How cool! I really like the proxy architecture for this kind of prototype. (Also I think this is the first Elixir project I've seen for FHIR.)

view this post on Zulip Josh Mandel (Apr 19 2019 at 23:37):

It'd be interesting to think about how to get results incrementally into a db without having to accumulate everything in memory across all requests/servers.

view this post on Zulip nicola (RIO/SS) (Apr 20 2019 at 08:33):

we use chunked encoding for this - https://docs.aidbox.app/api/bulk-api . Server and client implementations can be done with constant memory usage. May be something like this can be part of spec?!

view this post on Zulip nicola (RIO/SS) (Apr 20 2019 at 08:38):

as well i can implement bulk api with filter in aidbox for connectathon

view this post on Zulip Dan Gottlieb (Apr 20 2019 at 14:03):

Very neat project @Mohammad Jafari ! @Vladimir Ignatov weren't you also working on a bulk data proxy server?

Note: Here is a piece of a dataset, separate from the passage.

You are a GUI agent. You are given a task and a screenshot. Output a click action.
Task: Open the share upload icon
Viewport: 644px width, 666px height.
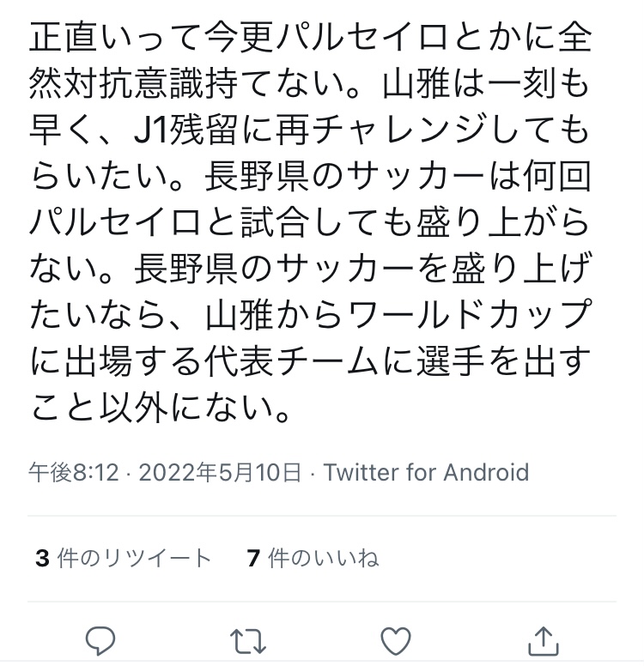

view this post on Zulip Mohammad Jafari (Apr 20 2019 at 17:16):

Controlled buffering (and even file size for that matter) was not a priority for me at this point considering the purpose of this rapid prototype. But I can definitely add that if there's interest in the community to use Hotaru Swarm in future –Elixir has some very good tools, like Stream, GenStage, and Flow which makes that easy to implement.

view this post on Zulip Mohammad Jafari (Apr 20 2019 at 17:27):

My main feedback at this point (and I'm going to write this up in a blog post) is that we'd probably be better off if we use the existing FHIR REST API for CRUD-ing export jobs. A FHIR resource, say named BatchJob, can be created to trigger a an export, fetched for checking the status of the export, and eventually updated by the server to reflect the results once the task completed. The client can read/delete this resource. All of these can take place under existing FHIR REST API operations (plus more, e.g. versioning, search) and subject to existing FHIR authorization and audit mechanisms; this way the specs will only need to define the BulkJob resource structure and the expected behaviour under the hood for fulfilling it. Moreover, there is much less cognitive overhead for developers n terms of how to store and keep track of jobs and the access API. @Josh Mandel

view this post on Zulip Josh Mandel (Apr 20 2019 at 17:32):

Thanks @Mohammad Jafari . This is definitely something we talked about as we were defining the export API, though in the end having an async pattern for issuing any FHIR API call felt more general-purpose. It's worth continuing to discuss as we review ballot comments, so I hope you'll share a link to your blog post when it's up.


Last updated: Apr 12 2022 at 19:14 UTC